Lab 3, 3.3 Toxicity is worse after fine tuning according to metrics

In ‘3.3 - Evaluate the Model Quantitatively’ when evaluating the new fine-tuned model against the reference model the evaluation metrics are deteriorated as shown in the image below:
Code part:
"mean_improvement = (mean_before_detoxification - mean_after_detoxification) / mean_before_detoxification
std_improvement = (std_before_detoxification - std_after_detoxification) / std_before_detoxification

Output
print(f’Toxicity mean before: {mean_before_detoxification}‘)
print(f’Toxicity mean after: {mean_after_detoxification}’)
print(f’Percentage improvement of toxicity score after detoxification:‘)
print(f’mean: {mean_improvement*100:.2f}') print(f'std: {std_improvement*100:.2f}’)"
Toxicity mean before: 0.026611298873004587
Toxicity mean after: 0.02894868269901384
Percentage improvement of toxicity score after detoxification:
mean: -8.78%
std: -20.21%

1 Like

Hi Marko, and welcome to the community! Thank you for the feedback. We’ll review this and update the notebook if necessary.

1 Like

I get into same worse results after finetunning

1 Like

I encountered the same issue and also noticed the toxicity scores would change across runs. This is because in GenerationConfig(), do_sample is set to True which causes some variation in the LLM responses.

When I set do_sample to True to get consistent LLM output, I still got a slightly negative improvement and examining the actual LLM outputs between baseline and after RL tuning, there was not much difference.
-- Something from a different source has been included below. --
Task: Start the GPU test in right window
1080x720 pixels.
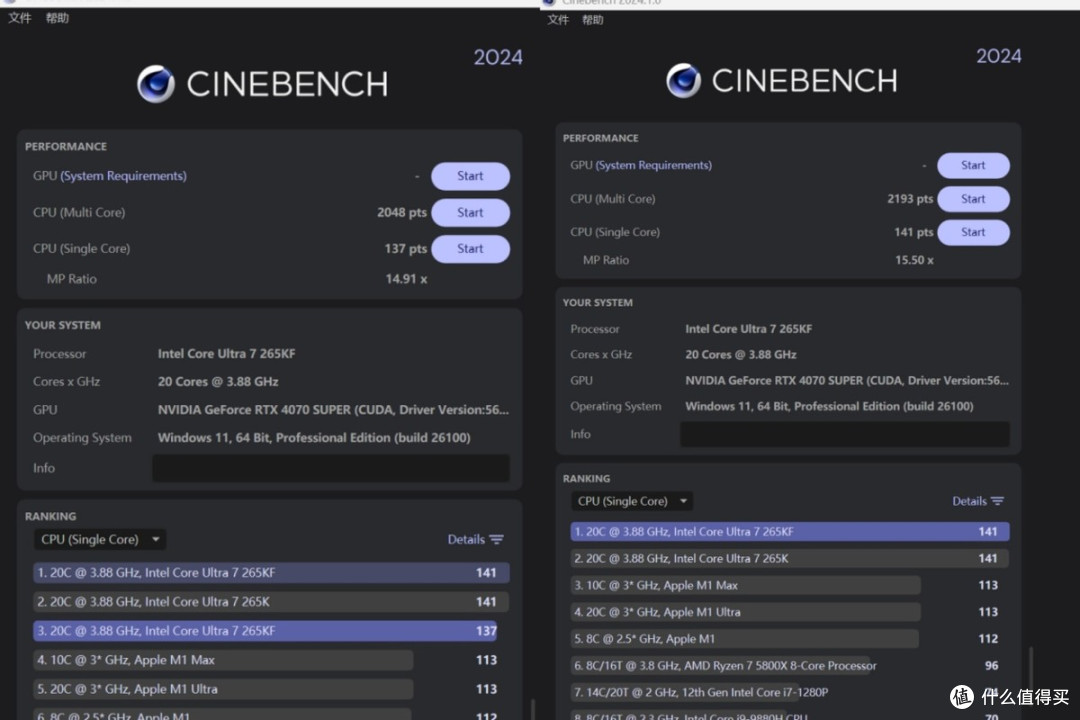Action: coord(973,165)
I think it’s a combination of this lab being a very constrained toy example (not many training iterations, and dataset itself doesn’t contain toxic content).

Curious to hear the course organizer feedback on this as well.

1 Like

I got the same issue in the section " 3.3 - Evaluate the Model Quantitatively". I checked the results in the last section 3.4 “Evaluate the Model Qualitatively” but didn’t find any meaningful improvement either.

1 Like

Maybe because the text wasn’t toxic in the first place. Add to that the randomness in answers, and you can see slight variations either way.
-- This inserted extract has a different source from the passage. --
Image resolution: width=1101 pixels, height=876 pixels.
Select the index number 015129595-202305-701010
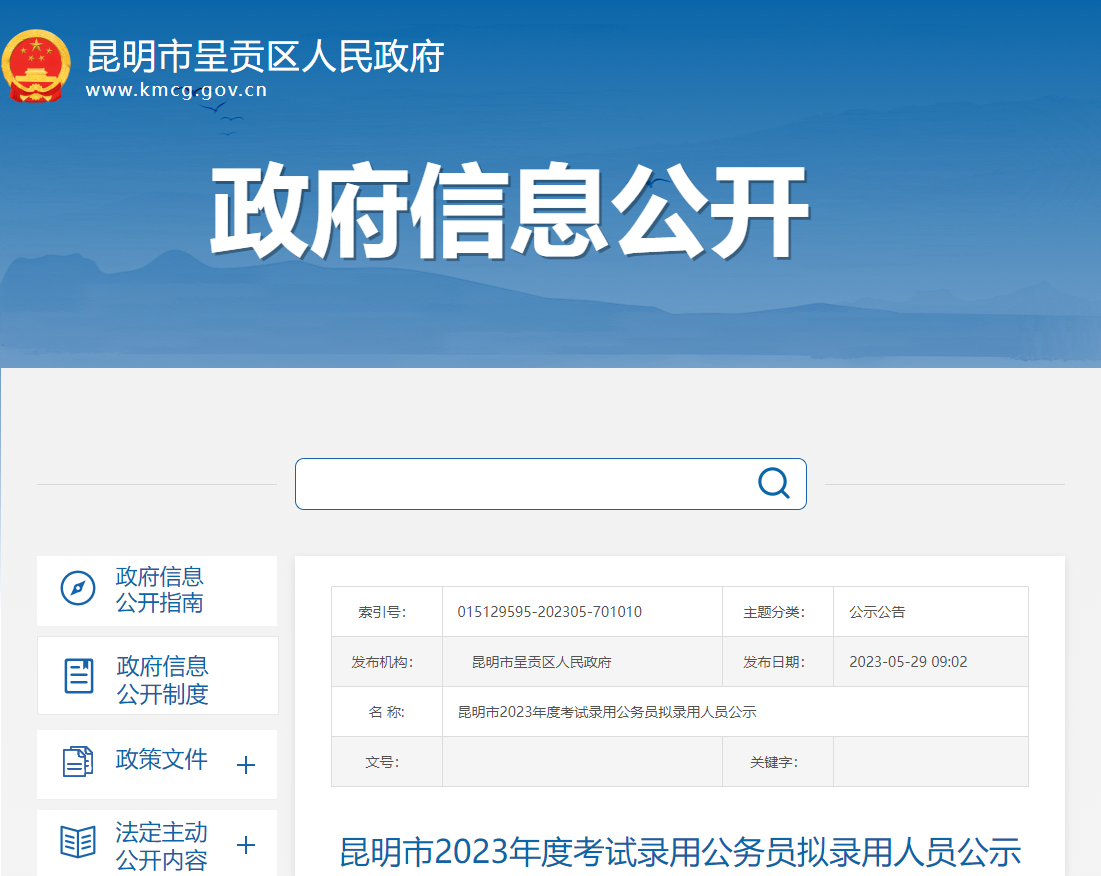(549, 612)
I got a slight improvement, but looking at the completions before and after, I couldn’t detect any difference to speak of. In the small sample I looked at, I felt the optimised model did a worse job at summarising the texts, though.

1 Like

hi, same here

1 Like

Hi. I also notice the same issue.

Same issue here, I got

Percentage improvement of toxicity score after detoxification:
mean: -11.94%
std: 9.89%

and in the final block of code where we show answers generated by the reference model and the fine-tuned model from a dataframe, I couldn’t notice any real improvement by reading the text. Besides, the scored rewards seem to get better/worse at random across the sentences.